Future robotics: phenoFieldBot counts and measures sugar beet plants

It is the second year, that the seed breeding company Strube starts using the phenoFieldBot for autonomous plant measure-ment of the sugar beet trial fields. The fully automated method for counting the number of field emergence and leaf area of young plants is based on measurement technology and data processing.


It's that time again: young sugar beet plants grow out of the soil and start to develop - the starting signal for the team of the Technical Center of Seed Research at Strube. Christian Hügel, Head of the Technical Center of Seed Research at Strube, and Till Henties, Research Associate, are currently at the peak of measurements with the phenoFieldBot: "We carried out our first measurement at our sugar beet trial field near our headquarter in Söllingen. We started working in the field about 11 days after the trial seed was sown.
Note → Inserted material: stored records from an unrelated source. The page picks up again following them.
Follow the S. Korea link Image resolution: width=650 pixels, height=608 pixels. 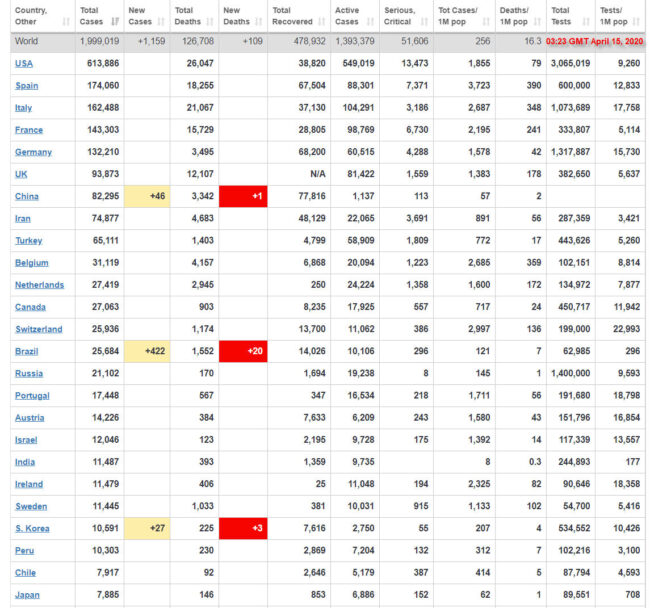pos(32,528)
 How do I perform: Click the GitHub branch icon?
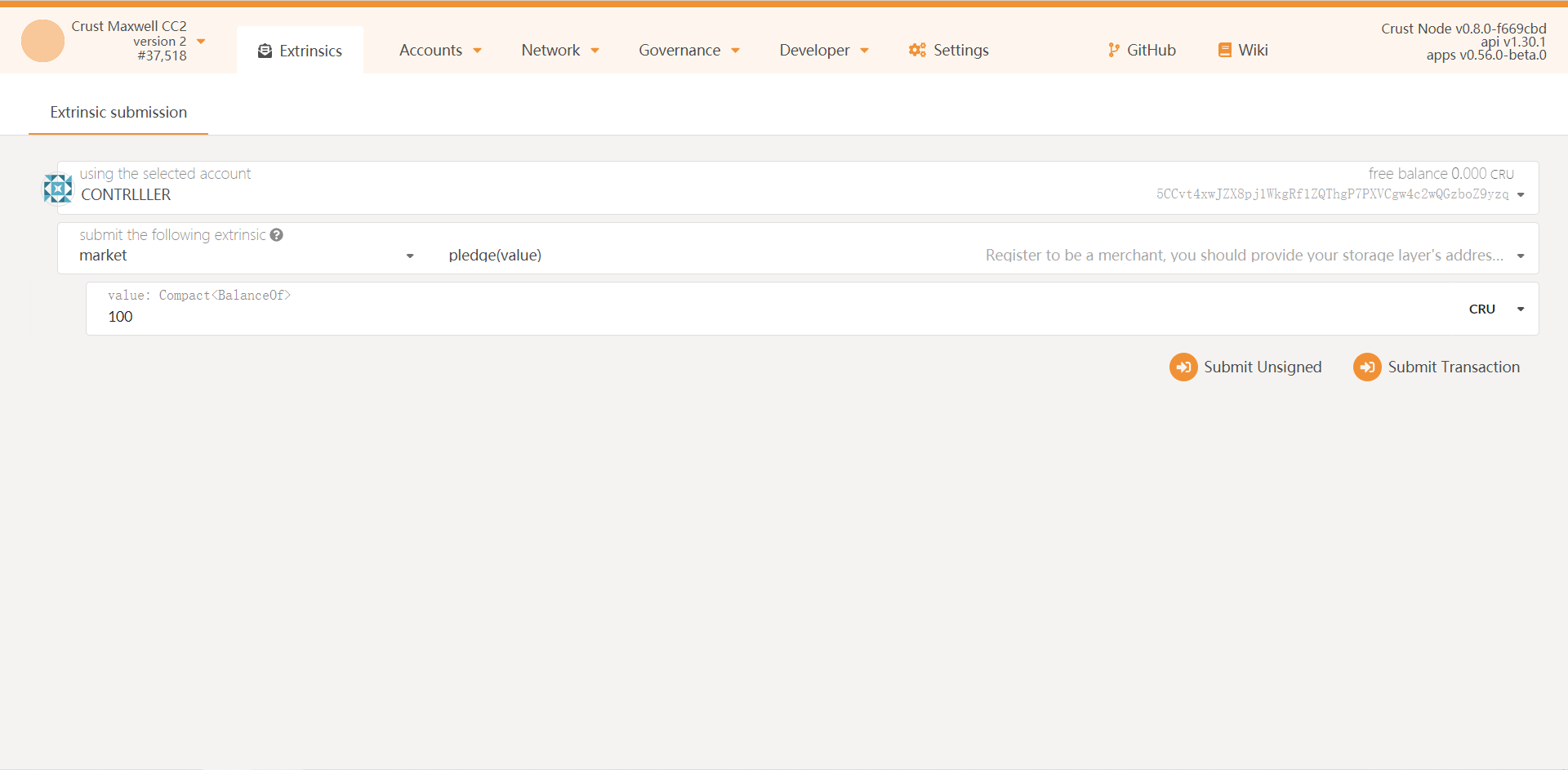[x=1113, y=51]
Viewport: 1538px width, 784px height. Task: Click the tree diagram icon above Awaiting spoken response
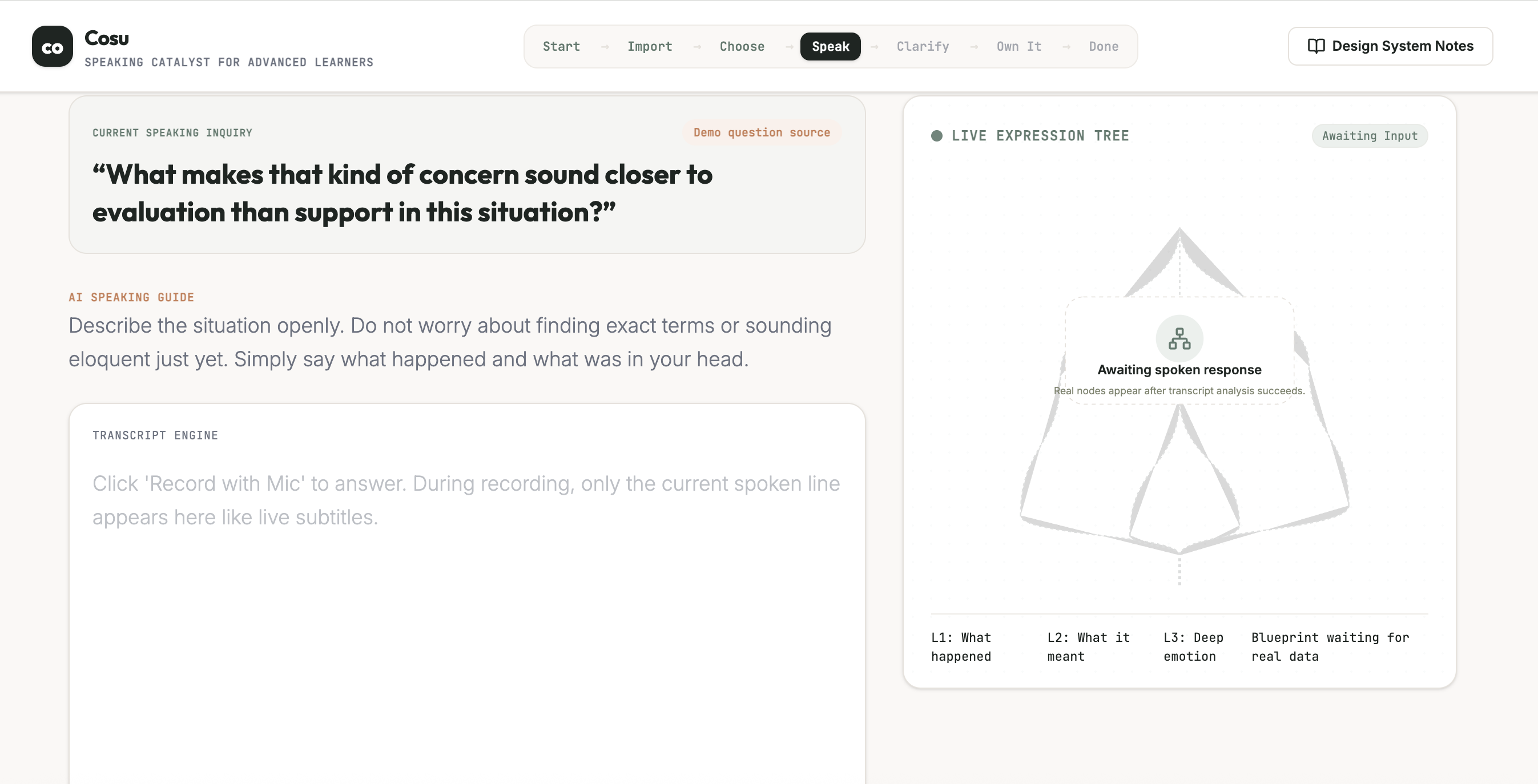click(x=1179, y=338)
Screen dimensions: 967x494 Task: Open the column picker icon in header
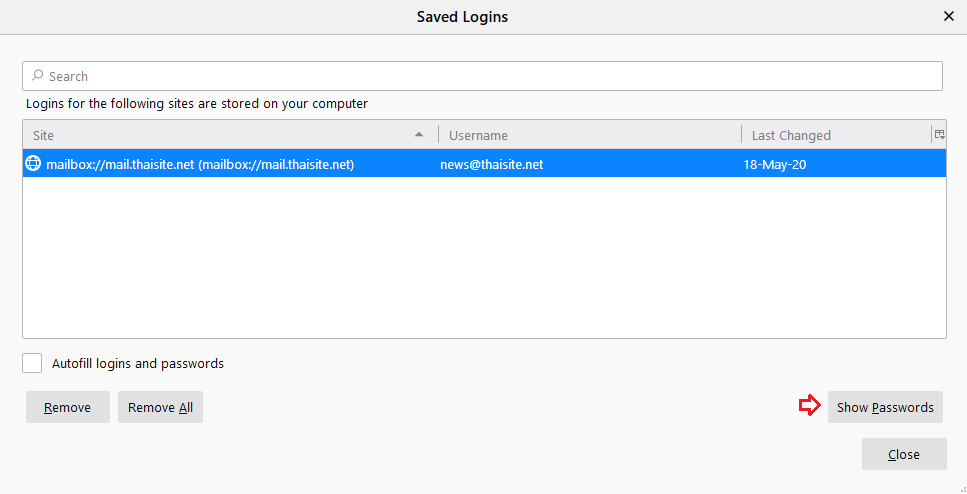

Our tests are expected to be completed in about two or three weeks when the sugar beets are in rows", explains Till Henties. Currently, the trial fields at six different locations are being monitored. Despite the ongoing drought in the last months, the trial sugar beet plants have developed very well. "Due to the exact seed placement into the soil we achieve a very good and fast field emergence", notes Christian Hügel.

For the team of the Technical Center of Seed Research the current field emergence period is one of the most intensive working phases of the year. However, this is not only due to the practical measurements with the phenoFieldBots. This year, all sugar beet trial fields will be counted by the employees for comparative purposes. "Despite the strict safety measures that exist in the current Corona situation, it's nice that our colleagues are also going out into the field with us even during their weekend", explains Christian Hügel proudly.   
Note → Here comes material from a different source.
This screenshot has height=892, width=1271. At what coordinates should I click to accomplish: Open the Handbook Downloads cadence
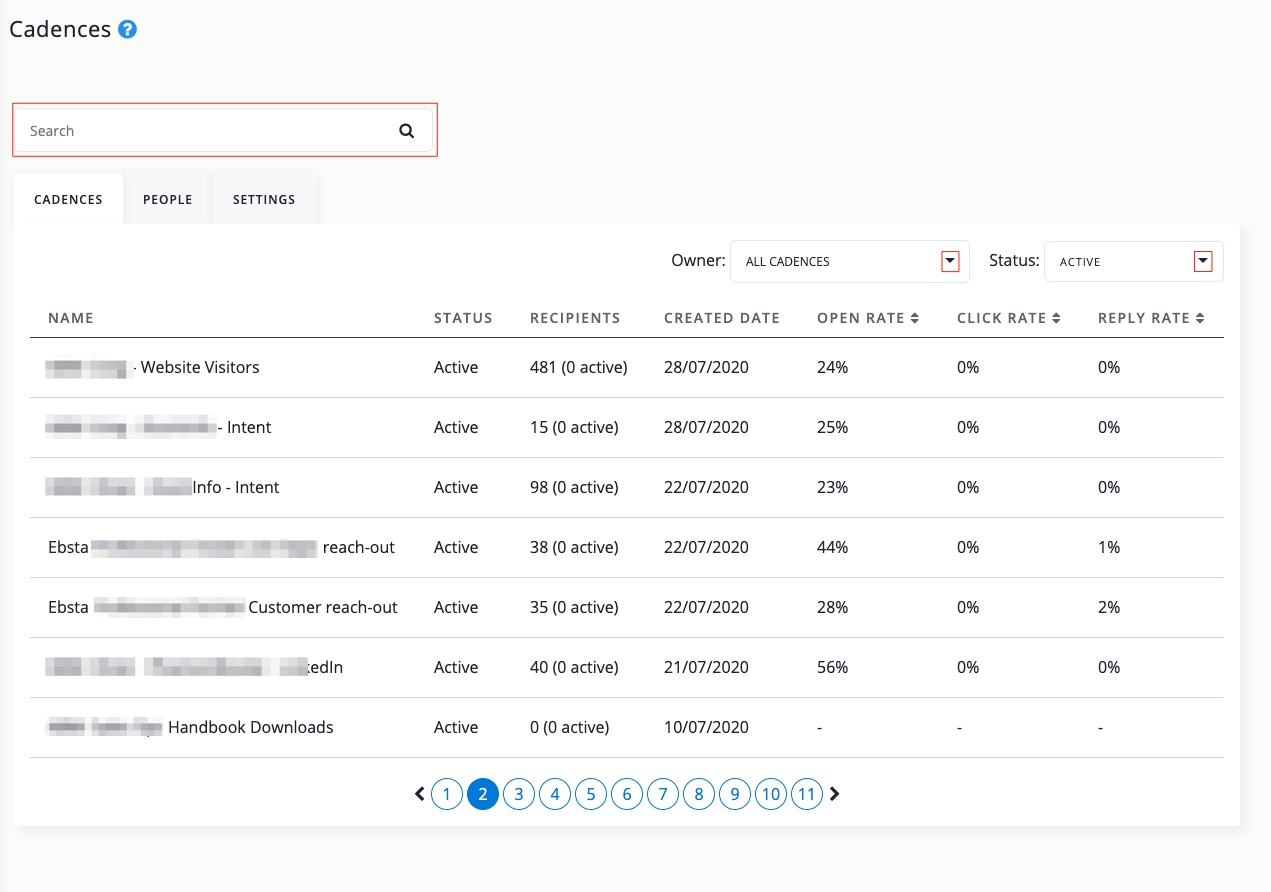click(250, 727)

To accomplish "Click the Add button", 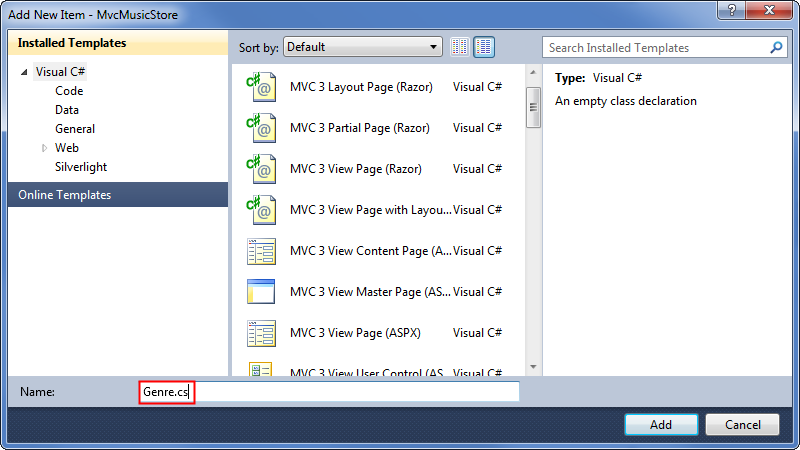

Till Henties is responsible for the logistic work with the phenoFieldBot. "For us, the distance to the trial fields is a challenge and it requires a good coordination to keep the set-up times to a minimum", says Till Henties. It is important that as many fields as possible are measured per day.

After the tests, the data must be evaluated. An important point in the development of the phenoFieldBot is the constant advancement of data acquisition and evaluation. This allows an exact localisation of the plants in the field, an improvement of the distinction between sugar beet and weeds. Furthermore, it allows the possibility to monitor the leaf area of single leaves instead of the total leaf surface of a single sugar beet plant.

Since this year, the phenoFieldBot takes its tests in a new design: With the blue colour the robot is now also optically recognizable as an innovation of the company Strube.

Strubes phenoFieldBot during the measurement on the beet field.
The phenoFieldBot starts already 11 days after sowing with the auton-omous measurement of the first plants.